Proponen una falsa salida y un engaño perverso ante las angustias vitales. A la larga, suponen una

violencia mayor en la propia historia, porque obligan a poner entre paréntesis aspectos que también forman parte de la identidad de cada persona. Es un espejismo pensar que alguien pueda poner entre paréntesis su cuerpo, como si no dijera nada de quién es. Incluso desde un punto de vista psicológico, su
 yo se ha desarrollado a partir de experiencias corporales. Claro, esto no se puede soltar de forma agresiva, sino que exige mucha delicadeza en las formas. Lo que ahora se hace con las transiciones y con el retraso de la pubertad es una grosería científica sostenida por pura ideología e intereses económicos.

¿Ha fallado la Iglesia?

No hemos estado siempre a la altura. Entiendo que la Iglesia reaccionase con cautela cuando se introdujo el término género en el mundo político. Pero después, durante muchos años, hemos considerado que todo lo que tenía que ver con dicho término era herético o ideológico. Se puede abrazar el género desde una antropología cristiana, como un elemento distinguible, pero no separable del sexo. Como Iglesia hemos tenido una posición excesivamente defensiva. Los jóvenes se alejan por este tema. No podemos seguir haciendo las cosas como las hemos hecho porque los perdemos.

¿Qué tiene que decir la Iglesia, por ejemplo, de los roles de género?

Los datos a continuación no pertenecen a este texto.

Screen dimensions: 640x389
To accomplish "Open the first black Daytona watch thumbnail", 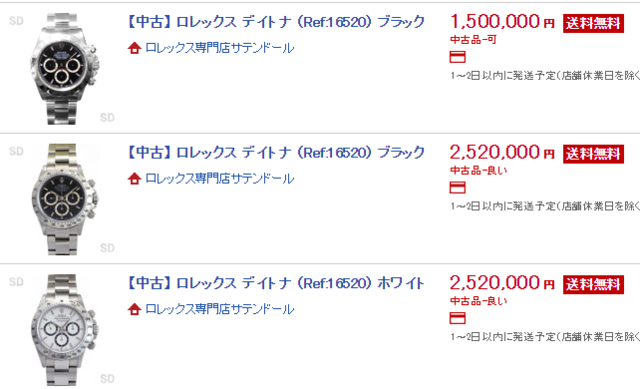I will pyautogui.click(x=64, y=69).
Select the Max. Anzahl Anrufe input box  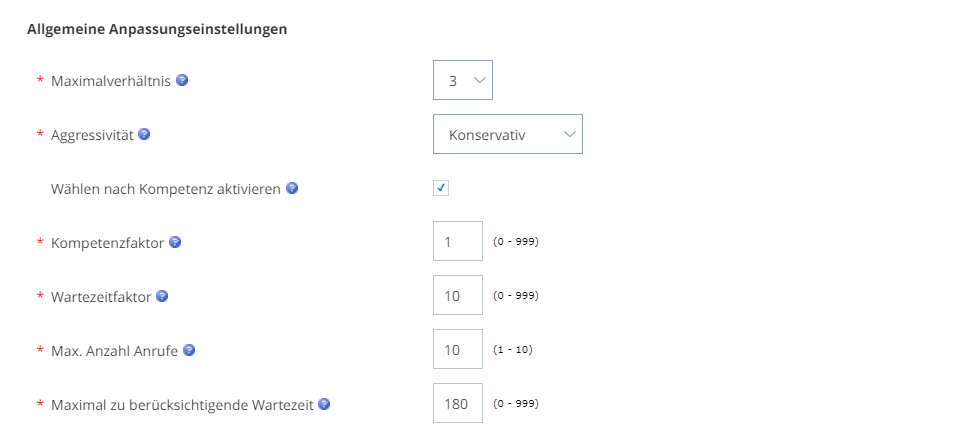(458, 350)
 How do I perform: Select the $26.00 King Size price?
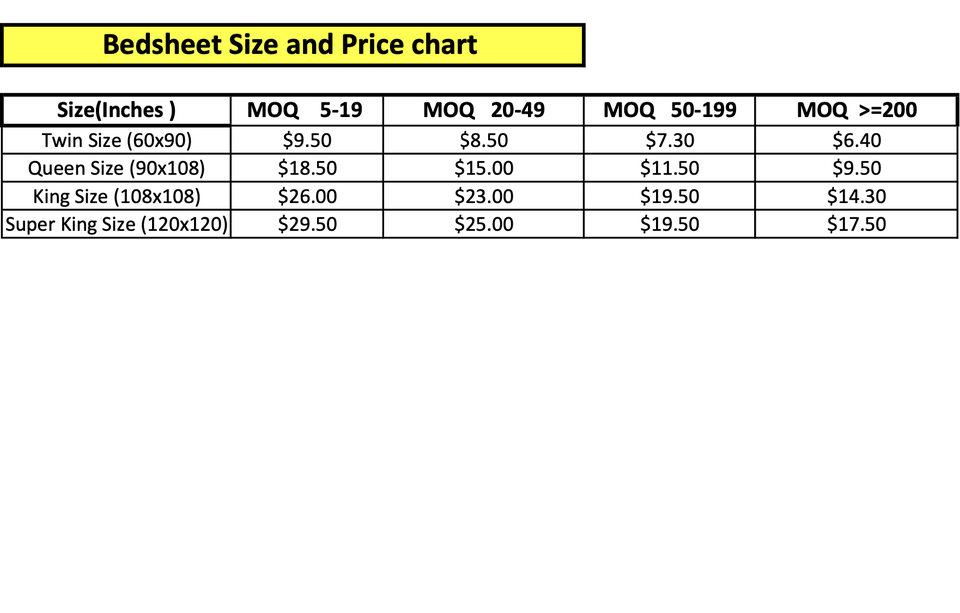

En la Conferencia Mundial sobre la Mujer, celebrada en Pekín en 1995, la Iglesia dijo claramente que no sostenía el determinismo biológico por el cual habría un único modelo estático de relación entre varones y mujeres. La diferencia sexual es muy radical, pero es interpretada por las culturas de una manera que no es absoluta. Las feministas insistieron mucho en separar lo que somos como mujeres de lo que la sociedad ha interpretado de nuestro ser mujeres, y tenían razón en esto.

La revolución sexual fue en el año 1968 y la Iglesia se pronunció casi 30 años después. ¿Un poco tarde?

Yo creo que nos pilló un poco desprevenidos. El término género nace en un ambiente anglosajón, en las universidades de Estados Unidos, entre los años 75 y el 95, cuando la Iglesia estaba en plena crisis posconciliar, por lo que pasó un poco desapercibido. Es verdad que la antropología cristiana previa al Concilio Vaticano II no había reflexionado suficientemente sobre la diferencia sexual y sobre el papel de la mujer. Había una visión del sexo como si fuera casi un mal necesario. Estábamos contagiados de visiones platónicas y se veía el sexo como algo negativo. Muchas mujeres llegaban al matrimonio y descubrían lo que era el sexo la noche de bodas.

¿Dónde estamos ahora?

Creo que estamos en una sensibilidad muy lejana a la que tienen los jóvenes. Muchas veces nos sentimos incapaces de orientarles para salir del laberinto, porque no comprendemos el tema y simplemente les decimos: «Eso está mal», pero es algo más. El mensaje es el mismo, pero hay que distinguir los ámbitos. No es lo mismo estar en el terreno pastoral, ante una persona que está confundida, que en el de la catequesis o en el de la política.

¿Cómo puede ganar relevancia la Iglesia en este debate?

Con los jóvenes que están confundidos, hay que ayudarles a que se planteen preguntas para que ellos mismos encuentren la verdad. La verdad no es algo que hay que imponer desde fuera: se corresponde con los anhelos del corazón, porque estamos bien hechos. Esto no es relativismo, sino saber que la ley natural está escrita en el corazón. En el ámbito educativo tenemos que hacer una propuesta antropológica clara y profunda, pero de forma respetuosa. A veces los discursos, por ejemplo, que se hacen desde los grupos provida, pueden ser muy hirientes. Hay que hablar con cariño de la sacralidad de la vida sin tener que aplastar a la niña que ha abortado.